“Andolsun Allâh’ın Resûlü’nde sizin için Allâh’ı ve
âhireti arzû eden ve Allâh’ı çok anan kimseler için-uyulacak
en güzel bir örnek vardır.” (Ahzâb s. 21).
Bu âyette, Resûlullah (s.a.v.)’in, Allâh’a ve âhiret gününe
inananlar için örnek bir şahsiyet olarak gösterilmesi, böylece
onu örnek edinmenin Allâh’a ve âhiret gününe îmân
husûsuna bağlanması O (s.a.v.)’in sünnetine dinde ne kadar
değer verilmiş olduğunu açık bir şekilde ortaya koymaktadır.
Kur’ân-ı Kerîm, Resûlullah (s.a.v.)’in bütün sözlerinin
haklı (doğru) olduğunu, hatâlara karşı korunduğunu da belirtir:
“O, hevâsından konuşmaz, onun konuşması kendisine
yapılan bir vahiy iledir.” (Necm s. 3-4) buyrulmaktadır.
Bâzı âlimlerimiz, burada Kur’ân kastedildiğini ifâde etmişse
de, âyet ve hadîslerden elde edilen başka delillere de dayanan
ve büyük çoğunluğu teşkil eden âlimler, Resûlullah
(s.a.v.)’in bütün sözlerinde hatâya karşı korunduğu yâni ismet
sâhibi olduğu görüşünde birleşmiştir.
Nebî (s.a.v.) şöyle buyurmuştur: “Size bir şeyi nehyettiğim
zaman ondan sakının, emrettiğim zaman da
gücünüz yettiği kadar yerine getirin” ( Ahmed b. Hanbel)
hadîsinde, Hz. Peygamber (s.a.v.)’e hangi kapsamda uyulacağına
dâir özel bir kısıtlama getirilmemiştir. Başka bir
hadîs-i şerîfte Abdullah b. Amr-ı As (r.a.)’den şöyle rivâyet
edilmiştir: Ben Resûlullah (s.a.v.)’den duyduğum her şeyi
yanımda bulundurmak için yazıyordum; nihâyet Kureyş
muhacirleri beni bu işten sakındırarak; “Sen Resûlullah
(s.a.v.)’den duyduğun her şeyi yazıyorsun; oysa Peygamber
de bir beşerdir; öfke veya sevinç üzerine bir şey söyleyebilir!”

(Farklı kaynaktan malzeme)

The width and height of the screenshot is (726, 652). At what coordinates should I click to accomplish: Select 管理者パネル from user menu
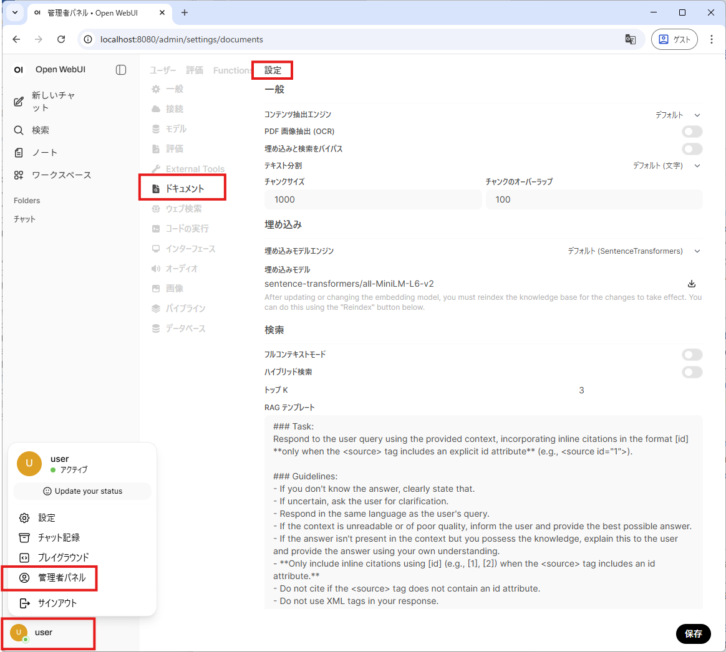coord(62,578)

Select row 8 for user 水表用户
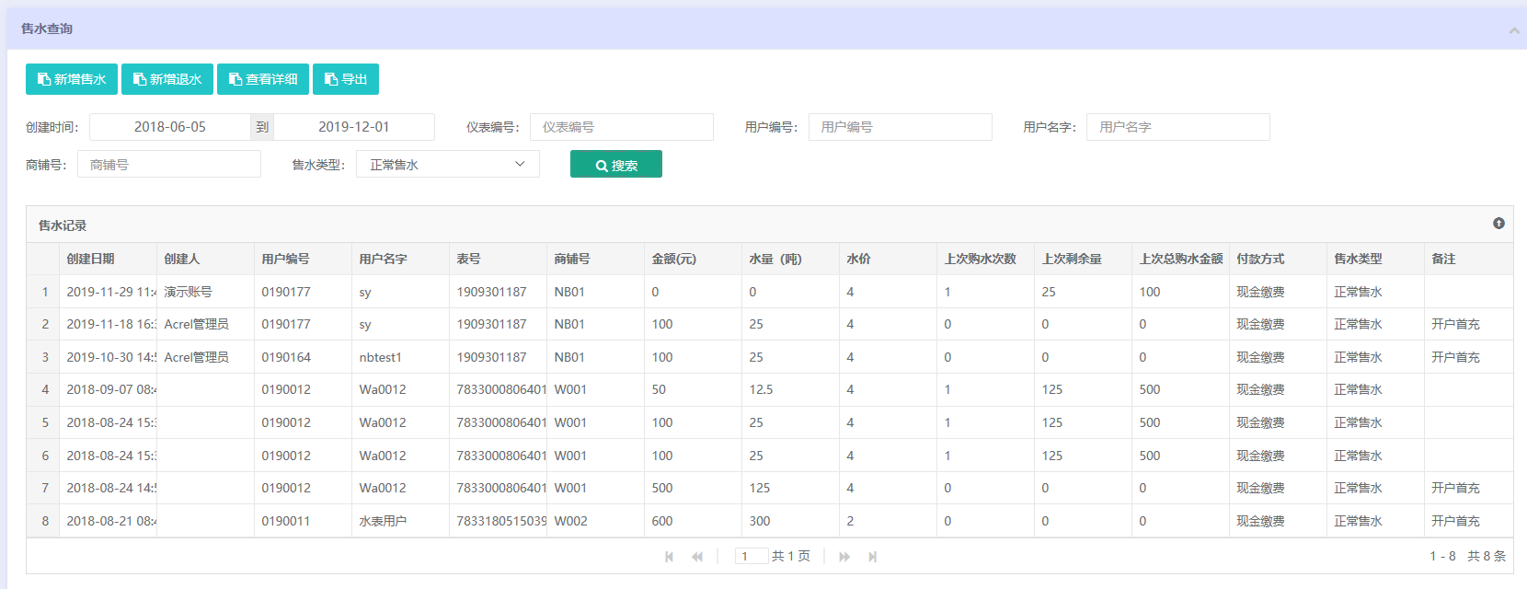(x=383, y=521)
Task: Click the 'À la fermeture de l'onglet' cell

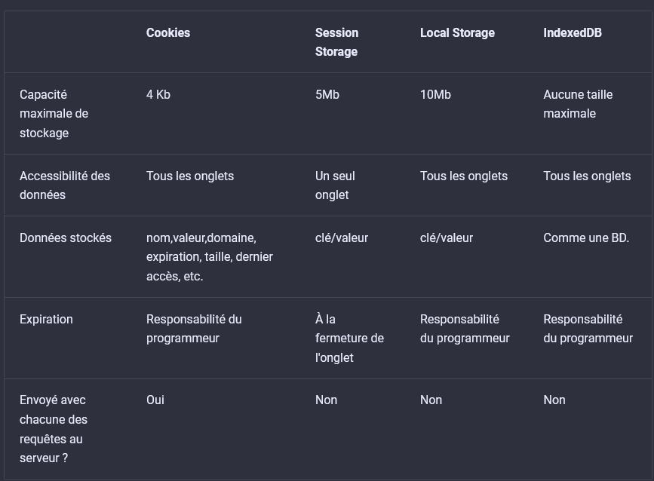Action: [349, 339]
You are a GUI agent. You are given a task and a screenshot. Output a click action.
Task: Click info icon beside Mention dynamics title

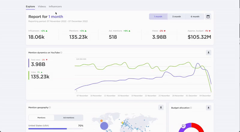point(61,53)
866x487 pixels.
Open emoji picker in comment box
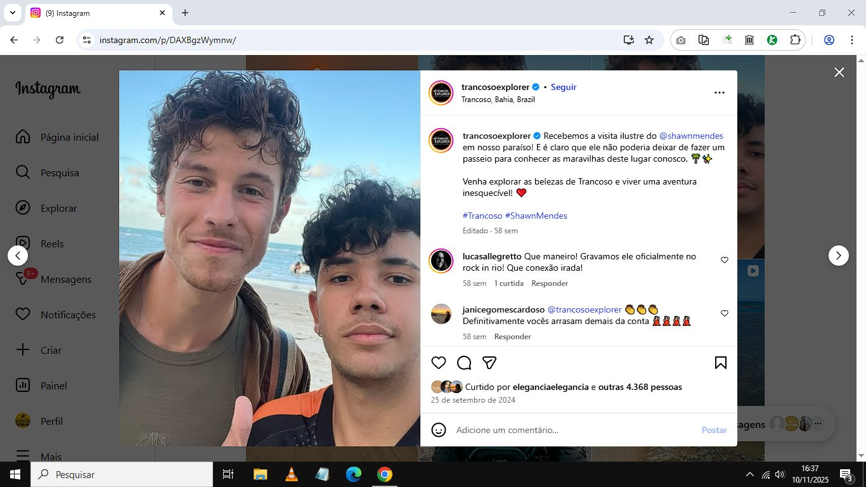(439, 430)
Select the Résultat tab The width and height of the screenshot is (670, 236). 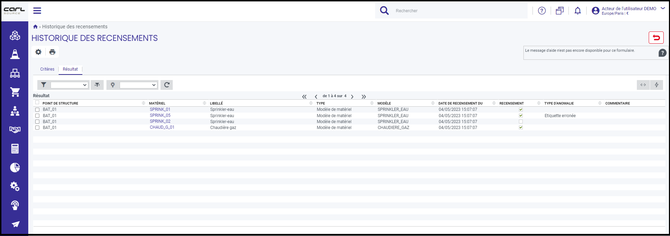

dediler. Bu nedenle Resûlullah (s.a.v.)’in hadîslerini
yazmaktan sakınarak olayı Nebî (s.a.v.)’e aktardım. Nebî
(s.a.v.) ağzına işâret ederek bana; “Nefsim elinde olan
Allâh (c.c.)’a andolsun ki buradan haktan başka bir şey
çıkmaz.” buyurdu. (Ebû Dâvud)
(Kütüb-i Sitte Tercüme ve Şerhi, 1.c., 341-342.s.)